C++ programming riddle, fun with function pointers

Question

Given the following code snippet:

#include <string>
#include <iostream>

int main()
{
    std::string prefix("->"), middle(), suffix("<-");
    std::cout << "Test: " << prefix << middle << suffix << std::endl;

    return 0;
}

The advanced C++ programmer will immediately see that middle() is not calling std::string's default ctor, instead it's a function declaration.

What's interesting though: Why does gcc produce the following output:

Test: ->1<-

in contrast to Visual Studio's linker error? Does anybody know what's going on here?

Answer 1

A function pointer will be converted to bool when using with cout.

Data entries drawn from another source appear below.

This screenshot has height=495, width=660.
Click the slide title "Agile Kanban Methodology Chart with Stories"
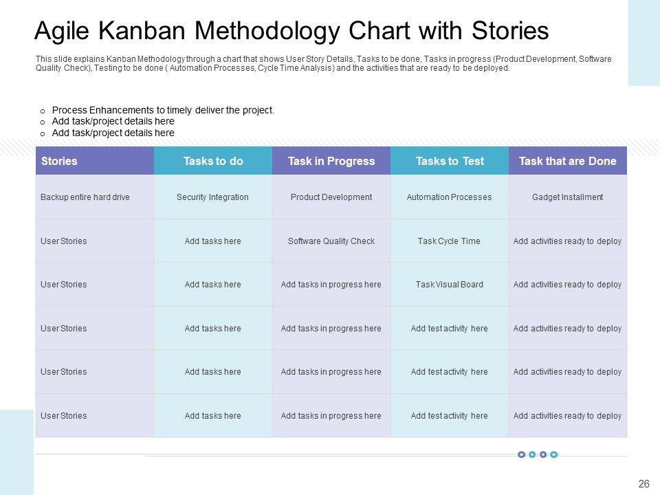(292, 32)
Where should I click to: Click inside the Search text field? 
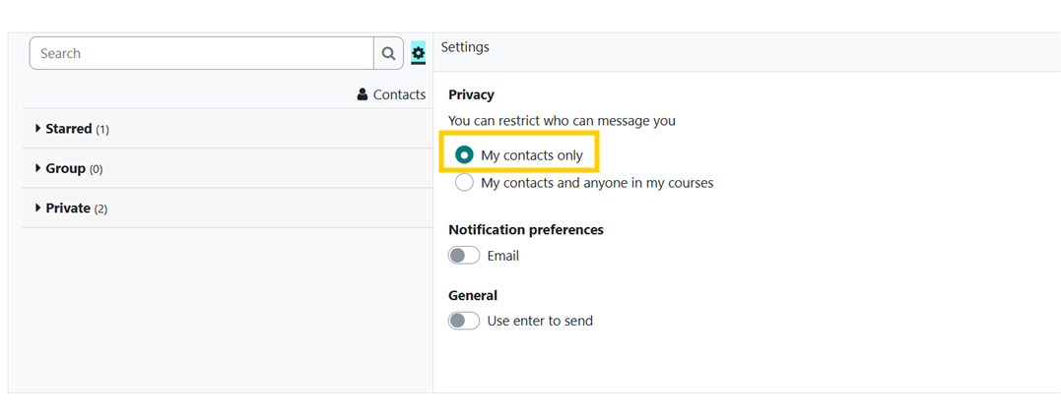202,53
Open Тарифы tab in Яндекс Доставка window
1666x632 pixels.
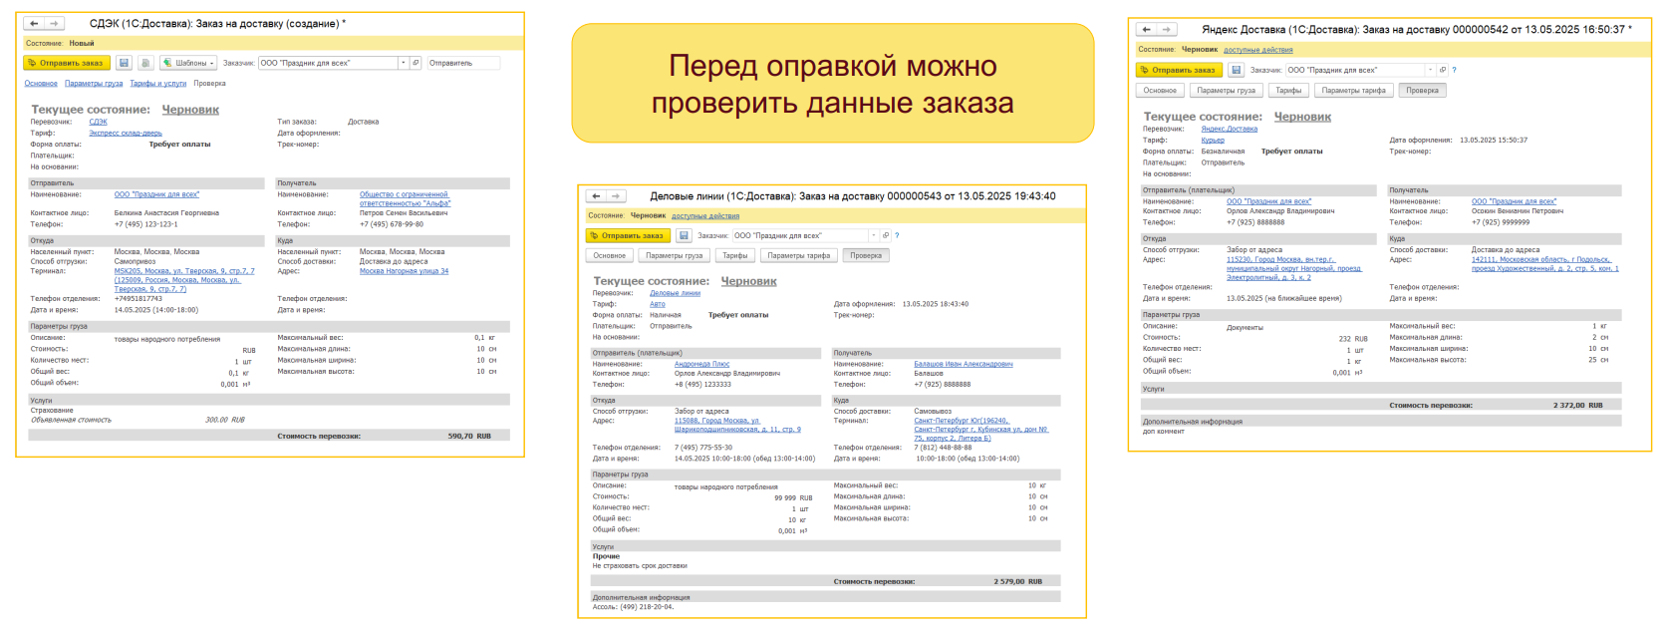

Why the function pointer is not converted to a void * implicitly, which is what operator << overloads on? because function pointers are not object pointers.

C++11 §4.10/2:

A prvalue of type “pointer to cv T,” where T is an object type, can be converted to a prvalue of type “pointer to cv void”. The result of converting a “pointer to cv T” to a “pointer to cv void” points to the start of the storage location where the object of type T resides, as if the object is a most derived object (1.8) of type T (that is, not a base class subobject). The null pointer value is converted to the null pointer value of the destination type.

Answer 2

As Yu said, the function pointer is being converted to bool.

The g++ optimizer is evidently pre-evaluating the conversion, while Visual C++ actually generates code to test if the function address is null, which requires the linker to provide the function address.

The rule is that

Every program shall contain exactly one definition of every non-inline function or variable that is odr-used in that program; no diagnostic required.

The function is odr-used because you're using its address. By not providing a definition, you're violating this rule, and the Standard doesn't require a diagnostic, meaning the toolchain is free to do anything it wants.

Visual C++ is generating a diagnostic, although it's not required to.

g++ is giving the actual result of conversion to bool, since it knows that decay of an actual function to a function pointer can never produce a null function pointer.

But formatting your hard drive would be equally valid, since the Standard doesn't say what the toolchain can or can't do here.